* Turbio acto de disolver el quórum
* ¿Quién le pone el cascabel al gato?
Muchas son las circunstancias que pueden traerse a cuento luego de que se hubiera dado al traste con el proyecto del representante Gabriel Santos para reducir el prolongado receso parlamentario navideño e incrementar el trabajo legislativo. Por esa vía se trataba de asimilar la labor de los congresistas a la de cualquier ciudadano o servidor público. Y equilibrar también el concepto de a igual trabajo igual salario.
Pero ante todo hay que reseñar la forma en que se llevó a pique la idea, bajo el procedimiento opaco de escudarse en la disolución del quórum, a fin de no expresar la negativa en la votación reglamentaria y no asumir el costo político de hacerlo.
En efecto, si los senadores que se salieron del recinto estaban en desacuerdo con la propuesta, no tenían por qué recurrir a esa maniobra huidiza, sino dejar consignada su opinión y votar en consecuencia. De hecho, la ley contempla que los congresistas no pueden abandonar el hemiciclo al momento de ninguna votación y la secretaría, acorde con el reglamento, debe ordenar el cierre de las puertas. Desde luego, los interesados se salieron antes y cuando se fue a votar ya no había quórum decisorio.
Aparte de esto, vale decir que no pocas tristezas ha tenido que enfrentar Colombia al alero de ese expediente de disolver el quórum. Precisamente a raíz de ello, y desde los albores de la república, la legislación colombiana es muy precisa en señalar las normas del quórum y las garantías que deben rodear la votación de cualquier acto legislativo, proyecto de ley y demás atribuciones que se tengan en otras materias parlamentarias. A los congresistas se les obliga a votar las iniciativas solo en uno u otro sentido: positivo o negativo. De suyo, en las actividades del Congreso no está contemplada la posibilidad del voto en blanco. Ni tampoco existe la abstención, con las explicaciones debidas, como en algún tiempo estaba reglamentado en las corporaciones municipales con autorización de la mesa directiva.

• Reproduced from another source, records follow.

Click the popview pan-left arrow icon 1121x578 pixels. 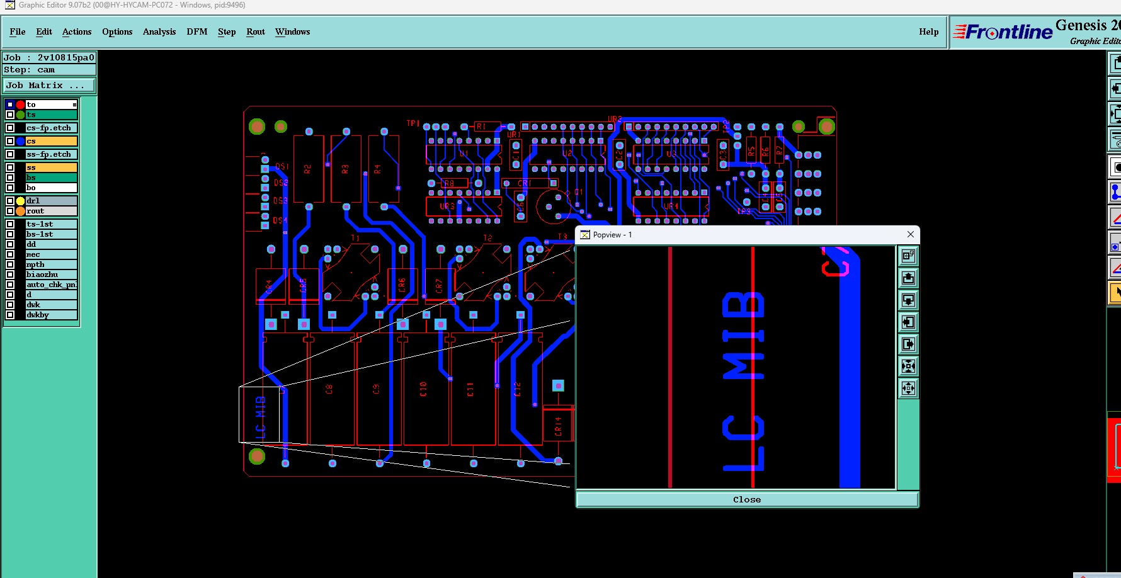pos(908,322)
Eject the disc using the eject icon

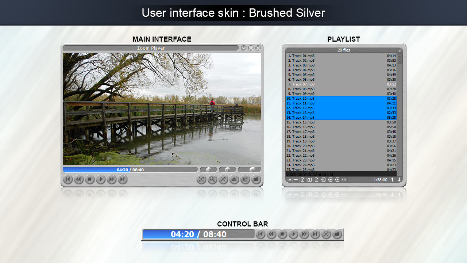click(x=234, y=179)
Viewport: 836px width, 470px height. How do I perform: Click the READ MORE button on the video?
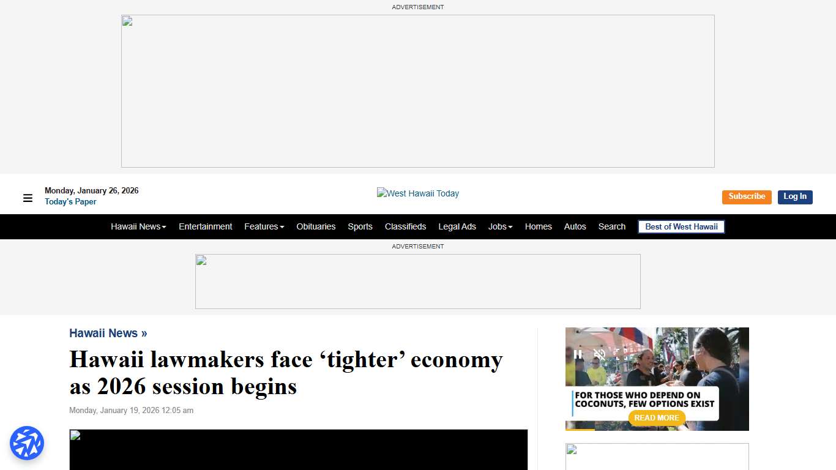[656, 418]
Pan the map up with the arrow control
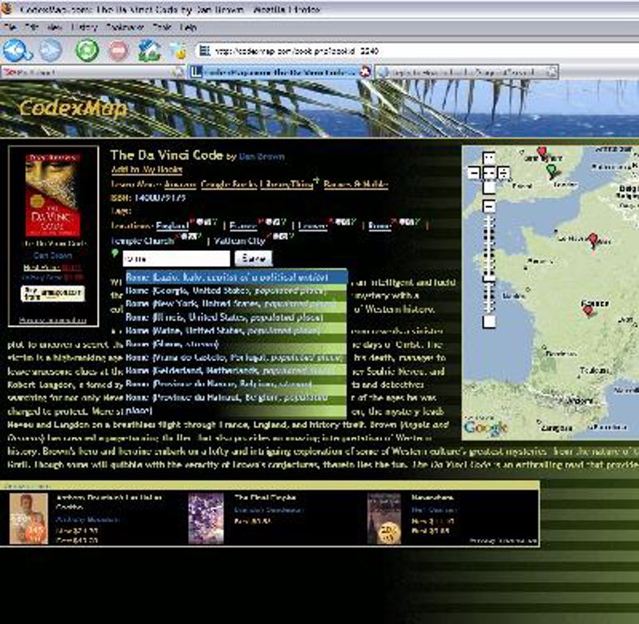This screenshot has height=624, width=639. coord(489,158)
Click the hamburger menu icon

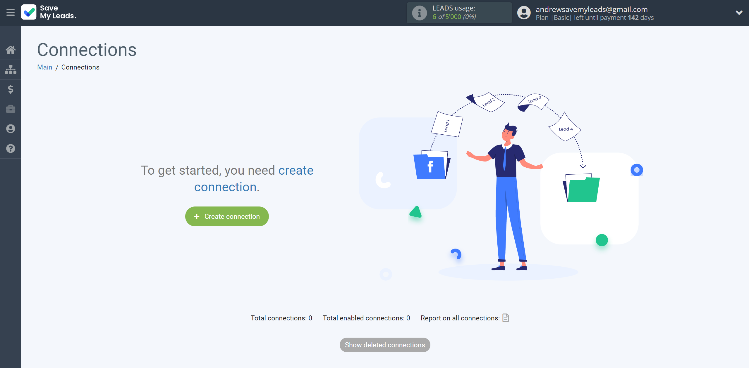pos(11,12)
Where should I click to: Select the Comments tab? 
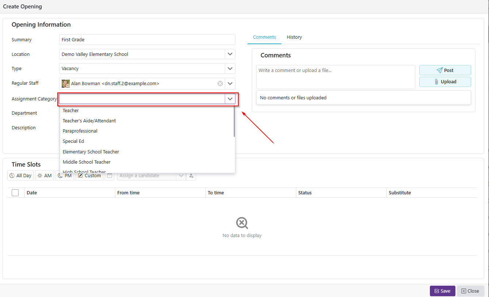point(264,37)
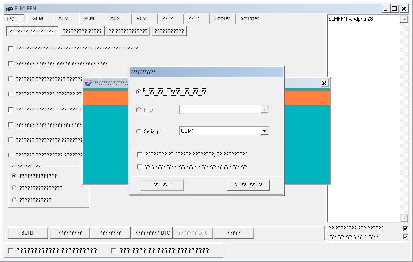The width and height of the screenshot is (413, 262).
Task: Open the FTDI device dropdown arrow
Action: coord(264,109)

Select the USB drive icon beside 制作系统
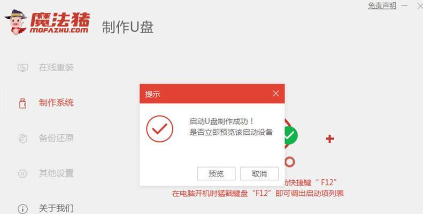click(22, 103)
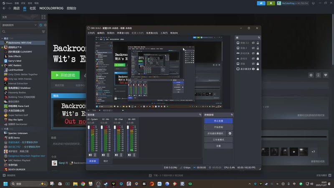Lock the 游戏采集 source in OBS
The width and height of the screenshot is (334, 188).
click(258, 53)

Es decir, que el voto en el Parlamento colombiano es un mandato imperativo para los congresistas. Y por eso, de otra parte, los parlamentarios son inviolables por los votos y opiniones que emitan en ejercicio del cargo, según la Constitución de 1991. Solo es factible no votar, como se sabe, en caso de que quienes así lo pidan sean eximidos de hacerlo por estar impedidos o por ser recusados en puntos muy precisos de alguna normativa en discusión. Sin embargo, para ello hay que activar todo un proceso reglado, ya que esto no puede ser motivo de ningún capricho personal, so pena de erosionar el proceso de debate, votación y hechura de la ley y es parte esencial de la filigrana constitucional.

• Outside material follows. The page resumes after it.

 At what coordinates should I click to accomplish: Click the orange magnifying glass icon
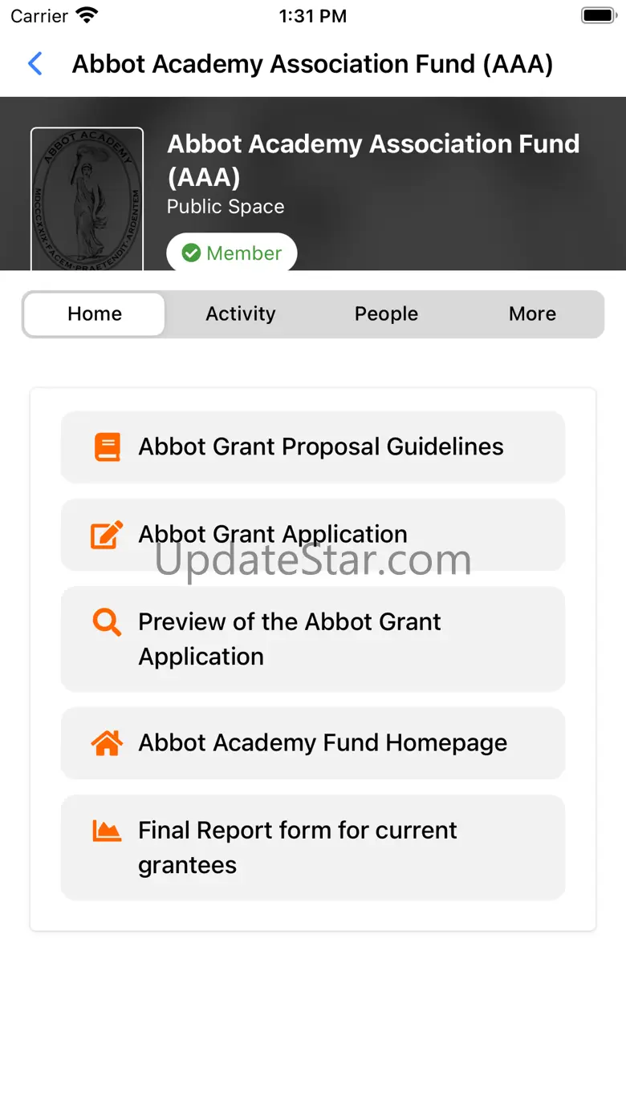(107, 622)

No obstante, el punto de fondo de la propuesta consistía en generar un equilibrio laboral entre los dos períodos legislativos de comienzo y final del año, sin ninguna disminución salarial. Parecía, en principio, y después de muchos esfuerzos, que al menos esta idea saldría adelante, luego del archivo reiterado de otras iniciativas, de hecho, más radicales, tanto de las bancadas oficialistas como de oposición, para bajarse los sueldos, congelarlos o eliminar los gastos de representación. Tampoco fue posible con el recorte del receso de comienzo de año, cuando quizá en esa dirección el Congreso podría haberse puesto en algo a tono con las demandas reiterativas de la opinión pública.
Ahora, con el histórico y positivo acuerdo para incrementar el salario mínimo de los colombianos en un 10 por ciento, poco se tiene en cuenta, al mismo tiempo, que la variable adoptada para promediar el sueldo de los congresistas aumentará como nunca.
Efectivamente, dice la Constitución que los salarios de los miembros del Congreso se reajustarán anualmente en proporción igual al promedio ponderado de los ajustes hechos en la remuneración de los servidores de la administración central. Ese promedio, según los certificados de la Contraloría, jalona la asignación por lo alto.
En principio, la idea de la Asamblea de 1991 de elevar a rango constitucional las asignaciones de los congresistas no fue mala. Evidentemente, el nocivo espectáculo que se daba, año a año, para aumentarlas por una ley contribuyó al distanciamiento de la opinión pública con el Congreso. Pero a hoy, por desgracia, la ponderación automática generó paulatinamente una escalada exponencial.
¿Será que se mantendrá esa espiral salarial? ¿Quién le pone el cascabel al gato? Es un hecho pues que, ante la conducta del Congreso con la propuesta del representante Santos, antes que disminuir el debate lo que hicieron fue exacerbarlo. Porque a no dudarlo los emolumentos de los congresistas ocuparán la agenda de la campaña parlamentaria actual.